# GOAL:
Copy each of the entries below word for word, leaving every character unchanged.

# GIVEN RECORDS:

+ + + +

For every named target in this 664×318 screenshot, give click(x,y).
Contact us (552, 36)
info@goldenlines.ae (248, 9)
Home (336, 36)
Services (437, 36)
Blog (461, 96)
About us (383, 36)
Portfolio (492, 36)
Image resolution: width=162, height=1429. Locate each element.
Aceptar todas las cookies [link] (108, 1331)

+ + + +

# RESPONSE:
For every named target in this 664×318 screenshot, give click(x,y).
Contact us (552, 36)
info@goldenlines.ae (248, 9)
Home (336, 36)
Services (437, 36)
Blog (461, 96)
About us (383, 36)
Portfolio (492, 36)
Image resolution: width=162, height=1429. Locate each element.
Aceptar todas las cookies [link] (108, 1331)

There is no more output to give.